▸ **GIVEN TASK**
Return the part of the data that opens with the line containing "Task: Click the read aloud speaker icon" and closes with the line containing "click(251, 120)", both lines included, reproduced without any change.

[Stored items from a collection]
============
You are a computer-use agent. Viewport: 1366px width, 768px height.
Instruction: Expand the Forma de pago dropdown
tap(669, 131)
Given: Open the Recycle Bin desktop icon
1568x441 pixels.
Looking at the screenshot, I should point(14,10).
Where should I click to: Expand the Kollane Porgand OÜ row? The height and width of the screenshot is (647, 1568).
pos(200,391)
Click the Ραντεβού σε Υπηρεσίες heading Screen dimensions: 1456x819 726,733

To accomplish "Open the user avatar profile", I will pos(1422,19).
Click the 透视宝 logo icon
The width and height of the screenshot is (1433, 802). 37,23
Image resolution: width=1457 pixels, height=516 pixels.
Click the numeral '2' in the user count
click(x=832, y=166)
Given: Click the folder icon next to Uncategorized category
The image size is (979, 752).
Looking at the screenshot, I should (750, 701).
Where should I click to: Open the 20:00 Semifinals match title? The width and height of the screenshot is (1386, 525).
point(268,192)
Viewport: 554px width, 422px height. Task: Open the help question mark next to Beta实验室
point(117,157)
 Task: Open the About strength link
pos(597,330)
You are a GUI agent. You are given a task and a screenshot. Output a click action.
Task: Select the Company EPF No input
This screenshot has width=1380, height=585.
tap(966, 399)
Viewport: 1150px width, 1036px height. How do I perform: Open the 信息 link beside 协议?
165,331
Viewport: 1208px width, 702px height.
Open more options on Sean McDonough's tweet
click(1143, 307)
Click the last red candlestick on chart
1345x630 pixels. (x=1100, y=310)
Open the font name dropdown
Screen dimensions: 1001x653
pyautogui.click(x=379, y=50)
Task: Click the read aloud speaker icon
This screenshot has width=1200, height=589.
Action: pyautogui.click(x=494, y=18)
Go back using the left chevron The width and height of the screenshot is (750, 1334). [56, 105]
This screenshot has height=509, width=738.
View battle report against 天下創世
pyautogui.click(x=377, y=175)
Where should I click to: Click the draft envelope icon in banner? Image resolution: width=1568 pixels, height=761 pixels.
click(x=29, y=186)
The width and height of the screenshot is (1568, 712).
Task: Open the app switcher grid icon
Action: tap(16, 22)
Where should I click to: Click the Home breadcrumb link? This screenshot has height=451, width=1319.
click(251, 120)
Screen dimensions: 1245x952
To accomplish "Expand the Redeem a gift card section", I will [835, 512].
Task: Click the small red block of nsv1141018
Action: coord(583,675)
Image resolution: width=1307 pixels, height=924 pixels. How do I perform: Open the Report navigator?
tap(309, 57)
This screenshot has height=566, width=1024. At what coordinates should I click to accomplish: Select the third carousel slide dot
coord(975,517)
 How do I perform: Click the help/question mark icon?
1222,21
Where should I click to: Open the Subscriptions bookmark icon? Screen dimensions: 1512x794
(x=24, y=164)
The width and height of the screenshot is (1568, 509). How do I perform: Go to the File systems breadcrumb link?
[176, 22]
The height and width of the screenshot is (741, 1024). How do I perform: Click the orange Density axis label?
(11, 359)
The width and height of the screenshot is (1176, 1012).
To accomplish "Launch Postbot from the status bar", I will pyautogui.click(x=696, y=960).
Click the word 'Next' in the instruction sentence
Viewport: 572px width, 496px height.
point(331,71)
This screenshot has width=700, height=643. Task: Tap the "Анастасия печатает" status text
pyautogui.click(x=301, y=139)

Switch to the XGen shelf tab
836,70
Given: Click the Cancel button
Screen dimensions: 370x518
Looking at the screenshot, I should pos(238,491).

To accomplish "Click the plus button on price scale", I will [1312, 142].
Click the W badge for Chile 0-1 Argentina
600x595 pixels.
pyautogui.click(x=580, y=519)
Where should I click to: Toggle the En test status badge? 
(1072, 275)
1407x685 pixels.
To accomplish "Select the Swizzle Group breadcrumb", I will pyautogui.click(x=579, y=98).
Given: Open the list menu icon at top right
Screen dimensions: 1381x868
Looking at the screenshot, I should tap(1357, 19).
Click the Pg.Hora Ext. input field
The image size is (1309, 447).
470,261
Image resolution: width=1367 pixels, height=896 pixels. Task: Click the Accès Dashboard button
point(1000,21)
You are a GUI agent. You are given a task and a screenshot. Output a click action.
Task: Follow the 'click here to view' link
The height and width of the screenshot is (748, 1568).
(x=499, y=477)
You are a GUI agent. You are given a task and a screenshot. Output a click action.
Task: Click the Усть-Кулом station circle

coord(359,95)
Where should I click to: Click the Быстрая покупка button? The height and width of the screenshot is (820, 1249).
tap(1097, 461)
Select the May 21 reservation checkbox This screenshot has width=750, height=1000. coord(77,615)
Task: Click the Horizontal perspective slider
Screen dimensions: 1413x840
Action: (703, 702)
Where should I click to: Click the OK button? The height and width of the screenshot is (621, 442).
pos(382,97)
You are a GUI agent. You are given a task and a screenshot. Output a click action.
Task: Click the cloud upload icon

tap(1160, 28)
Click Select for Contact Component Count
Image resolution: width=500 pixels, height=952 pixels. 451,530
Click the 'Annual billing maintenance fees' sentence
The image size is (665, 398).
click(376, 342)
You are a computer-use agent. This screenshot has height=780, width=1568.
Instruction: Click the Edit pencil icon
============
▸ **EXERCISE ANSWER**
Task: Click the read aloud speaker icon
This screenshot has width=1200, height=589.
Action: pyautogui.click(x=494, y=18)
Go back using the left chevron The width and height of the screenshot is (750, 1334). [56, 105]
This screenshot has height=509, width=738.
View battle report against 天下創世
pyautogui.click(x=377, y=175)
Where should I click to: Click the draft envelope icon in banner? Image resolution: width=1568 pixels, height=761 pixels.
click(x=29, y=186)
The width and height of the screenshot is (1568, 712).
Task: Open the app switcher grid icon
Action: tap(16, 22)
Where should I click to: Click the Home breadcrumb link? This screenshot has height=451, width=1319.
click(251, 120)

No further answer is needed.